Başur Höyük, MÖ 3100 ila MÖ 2800'e tarihlenen bir Tunç Çağı topluluğu.
Önceki çalışmalar bu dönemin, dünyanın ilk devlet ve şehirlerinden bazılarının oluşmasına yönelik genel eğilim kapsamında, antik Mezopotamya'da krallığın yükselişine denk geldiğini ima ediyordu.
Diğer yandan araştırmacılar, Dicle ve Fırat nehirlerinin yukarı kesimlerindeki mezarların keşfinin bu görüşü "birçok yönden karmaşıklaştırdığını" söylüyor.
Bilim insanları şöyle yazıyor:
Yeni resim kesinlikle daha karmaşık ve 'küçük ölçekli eşitlikçi' toplumlardan 'büyük ölçekli tabakalı' toplumlara doğru doğrusal bir yörüngenin burada var olmayabileceğini gösteriyor.
Araştırmacılar, gömülerin çoğunlukla 12 ila 16 yaşlarında, ergenlik çağındaki kız çocuklarına ait olduğunu ve ekstrem bir ritüeli gerçekleştirmek üzere farklı gruplardan bir araya getirildiklerini tespit etti.
Bilim insanları şöyle yazıyor:
Bu büyük cenaze töreniyle ilişkilendirilen tüm cesetlere detaylı kostümler giydirilmiş ve bu kıyafetler yerel olmayan malzemelerle süslenmişti.
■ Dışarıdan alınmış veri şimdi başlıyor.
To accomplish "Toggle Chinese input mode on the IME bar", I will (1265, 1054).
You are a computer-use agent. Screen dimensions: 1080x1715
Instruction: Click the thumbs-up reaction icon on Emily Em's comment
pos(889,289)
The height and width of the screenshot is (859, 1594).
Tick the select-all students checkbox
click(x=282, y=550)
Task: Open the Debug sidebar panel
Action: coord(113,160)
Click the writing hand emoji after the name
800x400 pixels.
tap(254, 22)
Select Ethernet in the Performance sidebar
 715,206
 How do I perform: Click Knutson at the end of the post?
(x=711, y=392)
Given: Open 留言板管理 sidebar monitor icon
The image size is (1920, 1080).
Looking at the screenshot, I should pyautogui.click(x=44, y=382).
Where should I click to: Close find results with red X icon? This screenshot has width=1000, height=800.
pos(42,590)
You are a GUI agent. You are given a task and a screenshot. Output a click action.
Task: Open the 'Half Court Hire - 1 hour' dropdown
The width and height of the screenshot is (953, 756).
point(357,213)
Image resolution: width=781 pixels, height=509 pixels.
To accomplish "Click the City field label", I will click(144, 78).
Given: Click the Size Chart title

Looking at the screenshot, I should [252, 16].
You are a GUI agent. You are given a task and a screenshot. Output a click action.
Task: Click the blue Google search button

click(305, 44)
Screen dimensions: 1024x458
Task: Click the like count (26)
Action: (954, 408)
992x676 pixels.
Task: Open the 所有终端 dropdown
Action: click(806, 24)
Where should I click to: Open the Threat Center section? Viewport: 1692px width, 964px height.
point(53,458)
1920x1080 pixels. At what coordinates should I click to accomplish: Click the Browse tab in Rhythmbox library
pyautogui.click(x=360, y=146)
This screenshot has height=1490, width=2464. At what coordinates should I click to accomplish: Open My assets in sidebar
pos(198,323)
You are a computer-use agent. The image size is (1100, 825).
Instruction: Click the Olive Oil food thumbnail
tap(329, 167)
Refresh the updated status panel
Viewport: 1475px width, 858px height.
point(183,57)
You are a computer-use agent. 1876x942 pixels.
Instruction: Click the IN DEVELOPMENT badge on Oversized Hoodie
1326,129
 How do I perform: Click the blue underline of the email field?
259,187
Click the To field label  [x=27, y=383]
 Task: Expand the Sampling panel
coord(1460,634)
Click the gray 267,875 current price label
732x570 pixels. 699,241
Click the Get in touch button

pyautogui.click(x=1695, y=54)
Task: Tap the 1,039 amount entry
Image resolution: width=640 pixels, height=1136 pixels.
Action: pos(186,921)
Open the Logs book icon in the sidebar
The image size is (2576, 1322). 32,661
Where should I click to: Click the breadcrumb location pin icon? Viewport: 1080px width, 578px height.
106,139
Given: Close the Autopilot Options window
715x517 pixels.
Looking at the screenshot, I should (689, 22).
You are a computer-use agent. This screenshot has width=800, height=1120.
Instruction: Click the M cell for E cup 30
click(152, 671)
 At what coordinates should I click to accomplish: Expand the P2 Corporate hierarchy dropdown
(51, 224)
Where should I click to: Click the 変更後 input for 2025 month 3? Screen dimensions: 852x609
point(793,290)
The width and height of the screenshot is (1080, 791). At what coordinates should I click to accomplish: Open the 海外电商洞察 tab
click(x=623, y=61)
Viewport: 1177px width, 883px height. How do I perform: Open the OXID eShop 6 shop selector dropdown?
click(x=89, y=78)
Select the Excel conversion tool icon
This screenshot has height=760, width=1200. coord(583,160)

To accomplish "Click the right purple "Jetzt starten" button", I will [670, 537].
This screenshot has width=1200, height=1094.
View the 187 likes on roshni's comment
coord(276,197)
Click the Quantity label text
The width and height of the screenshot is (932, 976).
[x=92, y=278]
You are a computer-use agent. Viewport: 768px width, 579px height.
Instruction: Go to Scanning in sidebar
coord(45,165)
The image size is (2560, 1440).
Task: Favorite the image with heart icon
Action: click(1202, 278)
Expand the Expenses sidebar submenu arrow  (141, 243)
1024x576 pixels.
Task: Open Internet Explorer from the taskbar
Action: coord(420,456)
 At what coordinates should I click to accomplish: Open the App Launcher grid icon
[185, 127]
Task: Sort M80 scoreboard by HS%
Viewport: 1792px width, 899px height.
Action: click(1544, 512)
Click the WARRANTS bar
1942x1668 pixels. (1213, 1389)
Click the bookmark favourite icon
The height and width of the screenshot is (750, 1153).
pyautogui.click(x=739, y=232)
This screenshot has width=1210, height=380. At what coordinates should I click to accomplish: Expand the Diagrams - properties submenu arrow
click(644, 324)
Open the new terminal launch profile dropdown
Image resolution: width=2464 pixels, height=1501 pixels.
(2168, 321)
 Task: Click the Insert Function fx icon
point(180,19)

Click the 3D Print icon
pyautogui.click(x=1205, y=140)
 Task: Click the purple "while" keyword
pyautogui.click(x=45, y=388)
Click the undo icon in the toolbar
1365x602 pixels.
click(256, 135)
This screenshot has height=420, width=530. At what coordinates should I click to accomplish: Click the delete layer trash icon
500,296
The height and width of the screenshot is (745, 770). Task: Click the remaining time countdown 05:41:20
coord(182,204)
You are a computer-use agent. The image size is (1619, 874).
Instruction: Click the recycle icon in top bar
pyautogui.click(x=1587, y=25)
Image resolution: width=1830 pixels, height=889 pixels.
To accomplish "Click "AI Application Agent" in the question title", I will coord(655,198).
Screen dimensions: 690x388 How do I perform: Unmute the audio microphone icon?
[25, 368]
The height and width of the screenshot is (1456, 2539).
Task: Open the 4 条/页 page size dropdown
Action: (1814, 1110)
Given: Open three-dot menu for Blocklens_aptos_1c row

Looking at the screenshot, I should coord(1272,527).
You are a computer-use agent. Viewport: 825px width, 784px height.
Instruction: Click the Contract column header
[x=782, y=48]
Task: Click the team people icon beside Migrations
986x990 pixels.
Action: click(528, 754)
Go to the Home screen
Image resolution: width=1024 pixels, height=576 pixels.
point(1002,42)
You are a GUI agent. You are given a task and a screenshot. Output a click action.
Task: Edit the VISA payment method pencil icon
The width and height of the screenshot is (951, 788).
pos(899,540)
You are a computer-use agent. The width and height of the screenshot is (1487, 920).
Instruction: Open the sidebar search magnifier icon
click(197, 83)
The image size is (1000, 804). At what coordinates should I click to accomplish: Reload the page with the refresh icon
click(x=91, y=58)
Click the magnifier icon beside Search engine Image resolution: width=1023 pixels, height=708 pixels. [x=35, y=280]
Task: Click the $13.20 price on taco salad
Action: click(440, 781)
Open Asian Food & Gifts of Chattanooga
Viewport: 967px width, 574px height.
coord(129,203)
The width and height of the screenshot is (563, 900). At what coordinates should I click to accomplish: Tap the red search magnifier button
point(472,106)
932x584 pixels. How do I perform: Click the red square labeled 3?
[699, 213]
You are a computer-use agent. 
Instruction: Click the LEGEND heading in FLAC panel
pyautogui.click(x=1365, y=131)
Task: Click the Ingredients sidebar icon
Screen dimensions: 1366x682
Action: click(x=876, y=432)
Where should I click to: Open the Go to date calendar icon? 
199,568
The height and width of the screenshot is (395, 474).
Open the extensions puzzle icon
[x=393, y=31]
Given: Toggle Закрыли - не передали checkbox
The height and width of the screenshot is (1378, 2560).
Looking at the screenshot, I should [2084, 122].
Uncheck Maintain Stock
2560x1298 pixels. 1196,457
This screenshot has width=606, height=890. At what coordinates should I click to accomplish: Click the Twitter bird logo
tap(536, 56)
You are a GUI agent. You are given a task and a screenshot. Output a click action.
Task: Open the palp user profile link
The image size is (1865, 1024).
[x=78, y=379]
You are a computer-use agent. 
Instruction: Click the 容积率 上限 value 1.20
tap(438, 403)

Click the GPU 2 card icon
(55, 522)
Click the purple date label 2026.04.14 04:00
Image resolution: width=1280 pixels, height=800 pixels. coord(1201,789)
Bunlardan yalnızca boncuk işlemeleri ve kumaş parçalarının yanı sıra bazıları bir insan giysisine göre aşırı büyük boyutlara varan metal tutturma iğneleri günümüze ulaştı.
Araştırmacılar daha önce böyle bir gömünün, kralın sosyal hiyerarşinin en tepesinde yer aldığı düşüncesinden hareketle, muhtemelen kurban edilen refakatçileriyle birlikte gömülmüş genç bir kraliyet mensubuna ait olduğunun düşünüldüğünü belirtiyor.
Ancak ergenler arasında biyolojik akrabalık olmadığına dair yeni kanıtlar, aynı "yaş grubuna" ait oldukları için farklı bölgelerden getirildiklerine işaret ediyor.
Bilim insanları bu "yaş grubunun" kurban edilmesinin, daha sonraki hanedanlıklara öncülük edecek yeni siyasi düzenlemeleri şekillendiren bir tarikata kabul ritüelini temsil edebileceğinden şüpheleniyor.
Çalışma bu hipotez ve bölgede bulunan diğer kanıtlarla birlikte, bu erken toplumun "genellikle mevsimlik olarak" eşitlikçi ve hiyerarşik krallıklar arasında rutin bir geçiş yaptığını öne sürüyor.